Segment Open
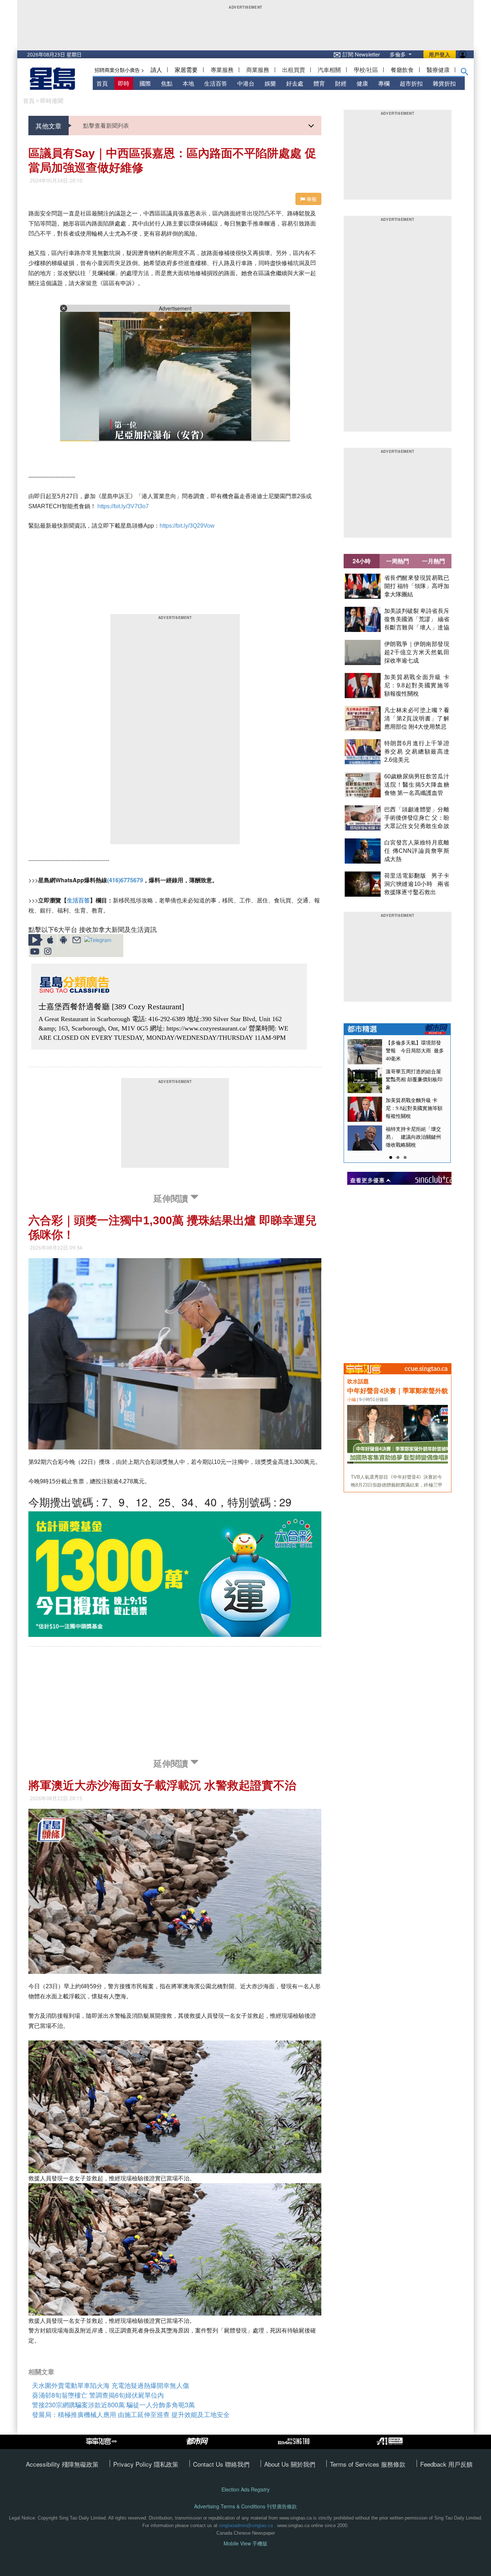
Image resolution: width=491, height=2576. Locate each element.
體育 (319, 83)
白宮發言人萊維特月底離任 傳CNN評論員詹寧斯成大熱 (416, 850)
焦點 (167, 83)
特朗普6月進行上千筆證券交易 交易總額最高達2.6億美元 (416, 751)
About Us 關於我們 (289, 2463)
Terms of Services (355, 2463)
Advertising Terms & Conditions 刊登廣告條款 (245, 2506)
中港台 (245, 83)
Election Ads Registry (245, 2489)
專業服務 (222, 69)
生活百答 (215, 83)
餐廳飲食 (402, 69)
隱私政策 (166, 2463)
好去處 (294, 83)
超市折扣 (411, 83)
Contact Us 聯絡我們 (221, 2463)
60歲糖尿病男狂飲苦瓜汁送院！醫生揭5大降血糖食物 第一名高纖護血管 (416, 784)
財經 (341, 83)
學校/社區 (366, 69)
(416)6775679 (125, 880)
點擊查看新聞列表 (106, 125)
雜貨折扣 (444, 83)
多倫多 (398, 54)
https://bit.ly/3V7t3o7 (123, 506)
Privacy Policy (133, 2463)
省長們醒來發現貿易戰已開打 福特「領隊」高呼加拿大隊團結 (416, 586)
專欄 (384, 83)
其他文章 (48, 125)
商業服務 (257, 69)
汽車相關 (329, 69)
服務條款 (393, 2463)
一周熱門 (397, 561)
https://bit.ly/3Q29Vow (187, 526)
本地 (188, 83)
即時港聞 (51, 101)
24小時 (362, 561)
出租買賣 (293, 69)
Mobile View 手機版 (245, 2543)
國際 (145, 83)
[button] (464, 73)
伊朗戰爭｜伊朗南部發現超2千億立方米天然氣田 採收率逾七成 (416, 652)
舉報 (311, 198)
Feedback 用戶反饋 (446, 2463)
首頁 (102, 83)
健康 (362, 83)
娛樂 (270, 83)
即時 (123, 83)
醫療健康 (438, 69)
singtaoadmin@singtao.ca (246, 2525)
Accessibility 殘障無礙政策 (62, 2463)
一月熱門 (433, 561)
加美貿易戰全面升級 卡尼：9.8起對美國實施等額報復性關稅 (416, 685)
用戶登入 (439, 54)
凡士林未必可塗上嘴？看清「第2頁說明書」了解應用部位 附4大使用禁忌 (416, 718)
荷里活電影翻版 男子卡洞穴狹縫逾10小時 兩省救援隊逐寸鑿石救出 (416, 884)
Segment Closed
THE PROBLEM ::
Which lines of the data contain the word "https"? Copy each one.

PROBLEM SOLUTION ::
https://bit.ly/3V7t3o7 (123, 506)
https://bit.ly/3Q29Vow (187, 526)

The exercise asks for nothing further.